Closed DelnazR closed 6 years ago
I'll take a look. Can you please post a minimal reproducible example and include the output of BiocInstaller::biocValid()
?
reprex on devel branch with minfi v1.27.1
:
suppressPackageStartupMessages(library(minfiData))
MsetEx.sub.noob <- preprocessNoob(RGsetEx.sub)
#> [dyeCorrection] Applying R/G ratio flip to fix dye bias
preprocessQuantile(MsetEx.sub.noob)
#> Error in if ((is(object, "MethylSet") || is(object, "GenomicMethylSet")) && : missing value where TRUE/FALSE needed
The obscure error message is due to a bug in how we check for previous pre-processing applied to the input object.
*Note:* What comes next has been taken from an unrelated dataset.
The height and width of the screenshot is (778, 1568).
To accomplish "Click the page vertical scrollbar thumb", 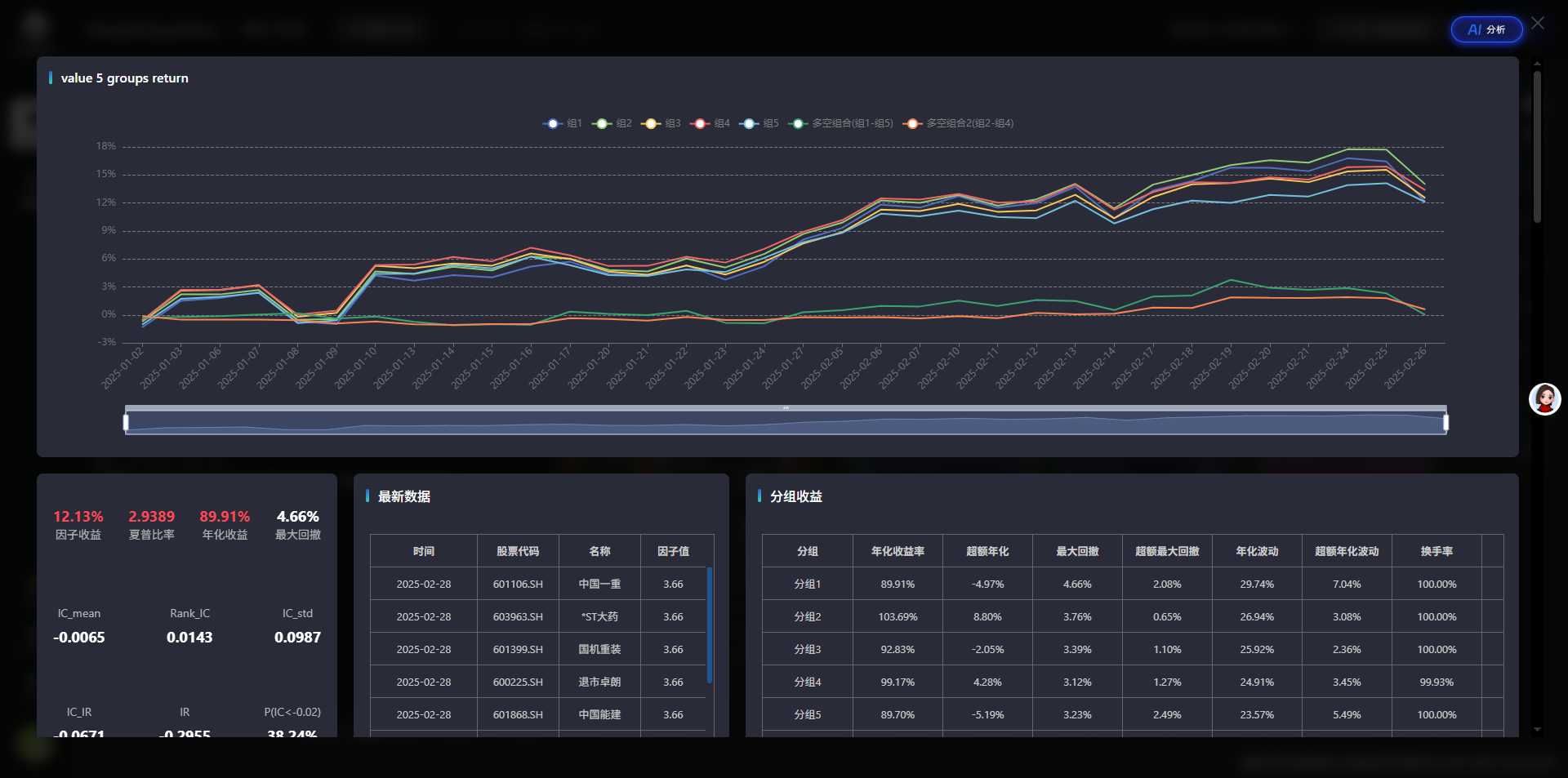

I am fixing this in release and devel branches.
The intended behaviour is to issue the warning, preprocessQuantile has only been tested with 'preprocessRaw'
. That is to say, if you use preprocessQuantile()
following any other pre-processing method, such as preprocessNoob()
, then you're on your own because this has not been tested by the minfi authors.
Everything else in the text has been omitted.